At the time of its founding, the community was located in the Moshulatubbee District of the Choctaw Nation. The town was in the area of the boundary between Atoka and Tobucksy counties, and differing maps of the era placed it in each.

==Geography==
According to the United States Census Bureau, the town has a total area of 0.5 sqmi, all land.

==Demographics==

Historical population
| Census | Pop. | Note | %± |
| 1920 | 892 |  | — |
| 1930 | 873 |  | −2.1% |
| 1940 | 689 |  | −21.1% |
| 1950 | 278 |  | −59.7% |
| 1960 | 195 |  | −29.9% |
| 1970 | 282 |  | 44.6% |
| 1980 | 305 |  | 8.2% |
| 1990 | 249 |  | −18.4% |
| 2000 | 280 |  | 12.4% |
| 2010 | 207 |  | −26.1% |
| 2020 | 180 |  | −13.0% |
U.S. Decennial Census

===2020 census===

As of the 2020 census, Pittsburg had a population of 180. The median age was 51.4 years. 15.0% of residents were under the age of 18 and 23.9% of residents were 65 years of age or older. For every 100 females there were 80.0 males, and for every 100 females age 18 and over there were 75.9 males age 18 and over.

0.0% of residents lived in urban areas, while 100.0% lived in rural areas.

There were 80 households in Pittsburg, of which 23.8% had children under the age of 18 living in them. Of all households, 40.0% were married-couple households, 16.3% were households with a male householder and no spouse or partner present, and 37.5% were households with a female householder and no spouse or partner present. About 28.8% of all households were made up of individuals and 6.3% had someone living alone who was 65 years of age or older.

There were 102 housing units, of which 21.6% were vacant. The homeowner vacancy rate was 6.4% and the rental vacancy rate was 23.1%.

Racial composition as of the 2020 census
| Race | Number | Percent |
|---|---|---|
| White | 123 | 68.3% |
| Black or African American | 0 | 0.0% |
| American Indian and Alaska Native | 26 | 14.4% |
| Asian | 0 | 0.0% |
| Native Hawaiian and Other Pacific Islander | 0 | 0.0% |
| Some other race | 6 | 3.3% |
| Two or more races | 25 | 13.9% |
| Hispanic or Latino (of any race) | 9 | 5.0% |

===2000 census===
At the 2000 census, there were 280 people, 107 households and 84 families residing in the town. The population density was 582.1 /sqmi. There were 121 housing units at an average density of 251.6 /sqmi. The racial make-up was 67.50% White, 22.14% Native American, 0.36% from other races, and 10.00% from two or more races. Hispanic or Latino of any race were 2.14% of the population.

There were 107 households, of which 31.8% had children under the age of 18 living with them, 55.1% were married couples living together, 17.8% had a female householder with no husband present and 20.6% were non-families. 19.6% of all households were made up of individuals, and 12.1% had someone living alone who was 65 years of age or older. The average household size was 2.62 and the average family size was 2.96.

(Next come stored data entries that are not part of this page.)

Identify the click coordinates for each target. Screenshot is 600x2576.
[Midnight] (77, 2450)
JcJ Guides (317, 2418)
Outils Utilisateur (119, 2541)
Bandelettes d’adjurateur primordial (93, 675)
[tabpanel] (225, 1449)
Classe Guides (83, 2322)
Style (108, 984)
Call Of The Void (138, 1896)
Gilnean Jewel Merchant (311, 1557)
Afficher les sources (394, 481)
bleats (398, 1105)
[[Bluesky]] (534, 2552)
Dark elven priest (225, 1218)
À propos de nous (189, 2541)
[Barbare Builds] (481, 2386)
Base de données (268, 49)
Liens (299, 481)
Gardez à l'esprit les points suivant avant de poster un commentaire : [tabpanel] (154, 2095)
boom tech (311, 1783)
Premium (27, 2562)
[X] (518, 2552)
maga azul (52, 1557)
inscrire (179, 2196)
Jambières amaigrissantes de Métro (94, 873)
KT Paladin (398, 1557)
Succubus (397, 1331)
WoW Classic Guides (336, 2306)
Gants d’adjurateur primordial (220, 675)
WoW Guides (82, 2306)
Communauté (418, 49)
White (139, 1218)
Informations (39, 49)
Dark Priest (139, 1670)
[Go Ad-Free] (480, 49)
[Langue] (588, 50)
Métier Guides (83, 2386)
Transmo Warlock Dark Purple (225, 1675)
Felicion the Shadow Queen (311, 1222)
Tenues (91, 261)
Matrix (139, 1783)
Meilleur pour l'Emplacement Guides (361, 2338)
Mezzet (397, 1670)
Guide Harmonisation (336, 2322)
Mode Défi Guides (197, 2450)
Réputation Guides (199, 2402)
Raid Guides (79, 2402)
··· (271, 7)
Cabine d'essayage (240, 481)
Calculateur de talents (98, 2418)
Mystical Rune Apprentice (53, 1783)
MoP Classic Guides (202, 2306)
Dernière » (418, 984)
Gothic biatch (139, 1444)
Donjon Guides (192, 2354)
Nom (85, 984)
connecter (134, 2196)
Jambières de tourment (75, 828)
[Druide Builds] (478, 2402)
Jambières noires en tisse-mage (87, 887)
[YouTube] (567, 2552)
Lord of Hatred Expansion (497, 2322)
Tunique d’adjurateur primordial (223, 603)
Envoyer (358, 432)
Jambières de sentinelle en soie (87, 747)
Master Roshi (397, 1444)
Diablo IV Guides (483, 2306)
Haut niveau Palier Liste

25.7% of the population were under the age of 18, 9.6% from 18 to 24, 26.4% from 25 to 44, 23.9% from 45 to 64 and 14.3% who were 65 years of age or older. The median age was 38 years. For every 100 females, there were 87.9 males. For every 100 females age 18 and over, there were 96.2 males.

The median household income was $19,479 and the median family incomewas $22,250. Males had a median income of $25,833 and females $17,500. The per capita income was $10,258. About 15.5% of families and 21.7% of the population were below the poverty line, including 30.8% of those under the age of eighteen and 12.2% of those 65 or over.